[YOUR INSTRUCTIONS]
Every line of the material has to be retyped exactly.
━━━━━━━━
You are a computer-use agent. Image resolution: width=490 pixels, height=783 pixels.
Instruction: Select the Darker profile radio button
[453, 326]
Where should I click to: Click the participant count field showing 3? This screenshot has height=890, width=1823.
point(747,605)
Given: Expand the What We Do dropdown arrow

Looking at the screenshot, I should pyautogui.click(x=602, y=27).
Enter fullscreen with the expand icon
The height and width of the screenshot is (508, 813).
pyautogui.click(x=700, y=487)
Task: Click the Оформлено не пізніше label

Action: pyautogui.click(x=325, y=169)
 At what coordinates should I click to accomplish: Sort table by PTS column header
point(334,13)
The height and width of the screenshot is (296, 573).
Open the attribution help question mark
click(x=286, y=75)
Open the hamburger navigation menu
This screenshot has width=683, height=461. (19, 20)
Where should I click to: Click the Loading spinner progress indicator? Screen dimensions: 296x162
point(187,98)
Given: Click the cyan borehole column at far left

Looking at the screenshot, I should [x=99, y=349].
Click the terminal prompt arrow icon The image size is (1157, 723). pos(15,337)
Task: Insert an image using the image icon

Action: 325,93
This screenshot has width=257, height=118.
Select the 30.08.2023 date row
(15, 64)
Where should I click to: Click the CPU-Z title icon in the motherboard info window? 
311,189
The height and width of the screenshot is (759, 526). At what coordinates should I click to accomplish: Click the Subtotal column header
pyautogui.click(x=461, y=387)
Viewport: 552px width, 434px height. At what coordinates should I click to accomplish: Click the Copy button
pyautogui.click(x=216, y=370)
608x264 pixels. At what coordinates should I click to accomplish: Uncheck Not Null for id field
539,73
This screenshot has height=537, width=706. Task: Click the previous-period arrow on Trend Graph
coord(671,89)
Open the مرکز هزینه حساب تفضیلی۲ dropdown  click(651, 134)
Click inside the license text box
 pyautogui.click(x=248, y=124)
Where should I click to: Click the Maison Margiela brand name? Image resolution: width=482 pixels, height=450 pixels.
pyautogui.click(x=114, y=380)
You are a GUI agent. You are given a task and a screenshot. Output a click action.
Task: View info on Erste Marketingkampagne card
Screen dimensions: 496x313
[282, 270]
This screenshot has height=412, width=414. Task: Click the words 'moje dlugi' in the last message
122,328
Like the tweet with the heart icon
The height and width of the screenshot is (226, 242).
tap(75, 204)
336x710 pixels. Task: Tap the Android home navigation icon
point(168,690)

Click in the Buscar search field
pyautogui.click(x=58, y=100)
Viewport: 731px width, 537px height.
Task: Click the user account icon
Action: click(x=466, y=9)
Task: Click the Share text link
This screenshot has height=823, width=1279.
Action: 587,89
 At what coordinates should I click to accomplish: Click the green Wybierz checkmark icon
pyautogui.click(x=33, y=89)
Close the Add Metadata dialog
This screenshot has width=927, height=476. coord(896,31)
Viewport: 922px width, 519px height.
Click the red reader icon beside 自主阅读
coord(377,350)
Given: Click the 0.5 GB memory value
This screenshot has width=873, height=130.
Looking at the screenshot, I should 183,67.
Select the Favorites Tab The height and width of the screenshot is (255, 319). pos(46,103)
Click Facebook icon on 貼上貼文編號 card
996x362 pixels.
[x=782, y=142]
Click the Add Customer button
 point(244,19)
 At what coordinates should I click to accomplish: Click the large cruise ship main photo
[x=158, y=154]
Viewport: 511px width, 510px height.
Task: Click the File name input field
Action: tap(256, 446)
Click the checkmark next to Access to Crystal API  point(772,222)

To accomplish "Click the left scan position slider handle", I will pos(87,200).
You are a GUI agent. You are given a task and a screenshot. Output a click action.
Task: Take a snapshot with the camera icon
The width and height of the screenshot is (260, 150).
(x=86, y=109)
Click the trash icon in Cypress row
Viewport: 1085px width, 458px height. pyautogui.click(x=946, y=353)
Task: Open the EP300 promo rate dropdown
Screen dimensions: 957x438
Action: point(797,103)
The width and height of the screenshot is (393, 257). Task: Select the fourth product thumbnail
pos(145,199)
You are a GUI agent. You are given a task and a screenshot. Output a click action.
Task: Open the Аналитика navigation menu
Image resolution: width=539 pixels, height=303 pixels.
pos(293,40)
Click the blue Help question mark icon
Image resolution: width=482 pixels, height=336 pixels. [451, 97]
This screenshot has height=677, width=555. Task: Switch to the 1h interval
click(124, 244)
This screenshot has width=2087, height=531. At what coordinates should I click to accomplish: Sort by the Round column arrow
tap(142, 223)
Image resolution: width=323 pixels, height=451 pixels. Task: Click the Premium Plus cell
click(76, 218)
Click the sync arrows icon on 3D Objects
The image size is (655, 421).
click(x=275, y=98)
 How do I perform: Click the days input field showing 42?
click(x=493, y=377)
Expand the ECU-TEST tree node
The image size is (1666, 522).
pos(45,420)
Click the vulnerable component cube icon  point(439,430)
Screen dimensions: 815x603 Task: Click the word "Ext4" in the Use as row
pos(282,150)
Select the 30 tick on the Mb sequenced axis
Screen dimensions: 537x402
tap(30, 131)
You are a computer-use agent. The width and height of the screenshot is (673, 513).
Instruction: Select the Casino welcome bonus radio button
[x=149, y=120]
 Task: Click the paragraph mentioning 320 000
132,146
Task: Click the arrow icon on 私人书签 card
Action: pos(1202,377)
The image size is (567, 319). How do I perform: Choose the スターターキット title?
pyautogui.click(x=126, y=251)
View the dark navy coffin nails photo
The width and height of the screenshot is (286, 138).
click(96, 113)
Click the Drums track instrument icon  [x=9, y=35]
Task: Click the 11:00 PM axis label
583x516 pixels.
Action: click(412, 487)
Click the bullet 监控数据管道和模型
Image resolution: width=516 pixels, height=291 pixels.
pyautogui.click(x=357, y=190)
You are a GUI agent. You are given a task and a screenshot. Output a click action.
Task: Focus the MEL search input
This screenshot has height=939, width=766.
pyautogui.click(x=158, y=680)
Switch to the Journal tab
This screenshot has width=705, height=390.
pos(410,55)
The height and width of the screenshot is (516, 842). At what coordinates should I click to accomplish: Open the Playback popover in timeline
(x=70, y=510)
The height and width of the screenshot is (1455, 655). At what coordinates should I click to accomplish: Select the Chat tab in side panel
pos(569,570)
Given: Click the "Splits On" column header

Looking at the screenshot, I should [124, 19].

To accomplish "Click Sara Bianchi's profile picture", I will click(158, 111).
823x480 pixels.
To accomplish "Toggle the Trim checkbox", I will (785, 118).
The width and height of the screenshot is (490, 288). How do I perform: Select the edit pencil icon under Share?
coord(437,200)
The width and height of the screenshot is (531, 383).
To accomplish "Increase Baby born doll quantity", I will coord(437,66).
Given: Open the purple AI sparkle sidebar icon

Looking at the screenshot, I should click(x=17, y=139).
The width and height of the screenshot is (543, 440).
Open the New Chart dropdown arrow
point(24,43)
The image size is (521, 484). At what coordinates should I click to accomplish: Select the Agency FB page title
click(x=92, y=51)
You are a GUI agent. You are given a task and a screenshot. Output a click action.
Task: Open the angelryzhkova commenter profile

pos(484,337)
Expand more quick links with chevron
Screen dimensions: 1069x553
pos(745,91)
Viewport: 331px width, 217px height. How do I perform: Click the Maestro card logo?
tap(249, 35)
━━━━━━━━
[WRITTEN RESPONSE]
You are a computer-use agent. Image resolution: width=490 pixels, height=783 pixels.
Instruction: Select the Darker profile radio button
[453, 326]
Where should I click to: Click the participant count field showing 3? This screenshot has height=890, width=1823.
point(747,605)
Given: Expand the What We Do dropdown arrow

Looking at the screenshot, I should pyautogui.click(x=602, y=27).
Enter fullscreen with the expand icon
The height and width of the screenshot is (508, 813).
pyautogui.click(x=700, y=487)
Task: Click the Оформлено не пізніше label

Action: pyautogui.click(x=325, y=169)
 At what coordinates should I click to accomplish: Sort table by PTS column header
point(334,13)
The height and width of the screenshot is (296, 573).
Open the attribution help question mark
click(x=286, y=75)
Open the hamburger navigation menu
This screenshot has width=683, height=461. (19, 20)
Where should I click to: Click the Loading spinner progress indicator? Screen dimensions: 296x162
point(187,98)
Given: Click the cyan borehole column at far left

Looking at the screenshot, I should [x=99, y=349].
Click the terminal prompt arrow icon The image size is (1157, 723). pos(15,337)
Task: Insert an image using the image icon

Action: 325,93
This screenshot has width=257, height=118.
Select the 30.08.2023 date row
(15, 64)
Where should I click to: Click the CPU-Z title icon in the motherboard info window? 
311,189
The height and width of the screenshot is (759, 526). At what coordinates should I click to accomplish: Click the Subtotal column header
pyautogui.click(x=461, y=387)
Viewport: 552px width, 434px height. At what coordinates should I click to accomplish: Click the Copy button
pyautogui.click(x=216, y=370)
608x264 pixels. At what coordinates should I click to accomplish: Uncheck Not Null for id field
539,73
This screenshot has height=537, width=706. Task: Click the previous-period arrow on Trend Graph
coord(671,89)
Open the مرکز هزینه حساب تفضیلی۲ dropdown  click(651, 134)
Click inside the license text box
 pyautogui.click(x=248, y=124)
Where should I click to: Click the Maison Margiela brand name? Image resolution: width=482 pixels, height=450 pixels.
pyautogui.click(x=114, y=380)
You are a GUI agent. You are given a task and a screenshot. Output a click action.
Task: View info on Erste Marketingkampagne card
Screen dimensions: 496x313
[282, 270]
This screenshot has height=412, width=414. Task: Click the words 'moje dlugi' in the last message
122,328
Like the tweet with the heart icon
The height and width of the screenshot is (226, 242).
tap(75, 204)
336x710 pixels. Task: Tap the Android home navigation icon
point(168,690)

Click in the Buscar search field
pyautogui.click(x=58, y=100)
Viewport: 731px width, 537px height.
Task: Click the user account icon
Action: click(x=466, y=9)
Task: Click the Share text link
This screenshot has height=823, width=1279.
Action: 587,89
 At what coordinates should I click to accomplish: Click the green Wybierz checkmark icon
pyautogui.click(x=33, y=89)
Close the Add Metadata dialog
This screenshot has width=927, height=476. coord(896,31)
Viewport: 922px width, 519px height.
Click the red reader icon beside 自主阅读
coord(377,350)
Given: Click the 0.5 GB memory value
This screenshot has width=873, height=130.
Looking at the screenshot, I should 183,67.
Select the Favorites Tab The height and width of the screenshot is (255, 319). pos(46,103)
Click Facebook icon on 貼上貼文編號 card
996x362 pixels.
[x=782, y=142]
Click the Add Customer button
 point(244,19)
 At what coordinates should I click to accomplish: Click the large cruise ship main photo
[x=158, y=154]
Viewport: 511px width, 510px height.
Task: Click the File name input field
Action: tap(256, 446)
Click the checkmark next to Access to Crystal API  point(772,222)

To accomplish "Click the left scan position slider handle", I will pos(87,200).
You are a GUI agent. You are given a task and a screenshot. Output a click action.
Task: Take a snapshot with the camera icon
The width and height of the screenshot is (260, 150).
(x=86, y=109)
Click the trash icon in Cypress row
Viewport: 1085px width, 458px height. pyautogui.click(x=946, y=353)
Task: Open the EP300 promo rate dropdown
Screen dimensions: 957x438
Action: point(797,103)
The width and height of the screenshot is (393, 257). Task: Select the fourth product thumbnail
pos(145,199)
You are a GUI agent. You are given a task and a screenshot. Output a click action.
Task: Open the Аналитика navigation menu
Image resolution: width=539 pixels, height=303 pixels.
pos(293,40)
Click the blue Help question mark icon
Image resolution: width=482 pixels, height=336 pixels. [451, 97]
This screenshot has height=677, width=555. Task: Switch to the 1h interval
click(124, 244)
This screenshot has width=2087, height=531. At what coordinates should I click to accomplish: Sort by the Round column arrow
tap(142, 223)
Image resolution: width=323 pixels, height=451 pixels. Task: Click the Premium Plus cell
click(76, 218)
Click the sync arrows icon on 3D Objects
The image size is (655, 421).
click(x=275, y=98)
 How do I perform: Click the days input field showing 42?
click(x=493, y=377)
Expand the ECU-TEST tree node
The image size is (1666, 522).
pos(45,420)
Click the vulnerable component cube icon  point(439,430)
Screen dimensions: 815x603 Task: Click the word "Ext4" in the Use as row
pos(282,150)
Select the 30 tick on the Mb sequenced axis
Screen dimensions: 537x402
tap(30, 131)
You are a computer-use agent. The width and height of the screenshot is (673, 513).
Instruction: Select the Casino welcome bonus radio button
[x=149, y=120]
 Task: Click the paragraph mentioning 320 000
132,146
Task: Click the arrow icon on 私人书签 card
Action: pos(1202,377)
The image size is (567, 319). How do I perform: Choose the スターターキット title?
pyautogui.click(x=126, y=251)
View the dark navy coffin nails photo
The width and height of the screenshot is (286, 138).
click(96, 113)
Click the Drums track instrument icon  [x=9, y=35]
Task: Click the 11:00 PM axis label
583x516 pixels.
Action: click(412, 487)
Click the bullet 监控数据管道和模型
Image resolution: width=516 pixels, height=291 pixels.
pyautogui.click(x=357, y=190)
You are a GUI agent. You are given a task and a screenshot. Output a click action.
Task: Focus the MEL search input
This screenshot has height=939, width=766.
pyautogui.click(x=158, y=680)
Switch to the Journal tab
This screenshot has width=705, height=390.
pos(410,55)
The height and width of the screenshot is (516, 842). At what coordinates should I click to accomplish: Open the Playback popover in timeline
(x=70, y=510)
The height and width of the screenshot is (1455, 655). At what coordinates should I click to accomplish: Select the Chat tab in side panel
pos(569,570)
Given: Click the "Splits On" column header

Looking at the screenshot, I should [124, 19].

To accomplish "Click Sara Bianchi's profile picture", I will click(158, 111).
823x480 pixels.
To accomplish "Toggle the Trim checkbox", I will (785, 118).
The width and height of the screenshot is (490, 288). How do I perform: Select the edit pencil icon under Share?
coord(437,200)
The width and height of the screenshot is (531, 383).
To accomplish "Increase Baby born doll quantity", I will coord(437,66).
Given: Open the purple AI sparkle sidebar icon

Looking at the screenshot, I should click(x=17, y=139).
The width and height of the screenshot is (543, 440).
Open the New Chart dropdown arrow
point(24,43)
The image size is (521, 484). At what coordinates should I click to accomplish: Select the Agency FB page title
click(x=92, y=51)
You are a GUI agent. You are given a task and a screenshot. Output a click action.
Task: Open the angelryzhkova commenter profile

pos(484,337)
Expand more quick links with chevron
Screen dimensions: 1069x553
pos(745,91)
Viewport: 331px width, 217px height. How do I perform: Click the Maestro card logo?
tap(249, 35)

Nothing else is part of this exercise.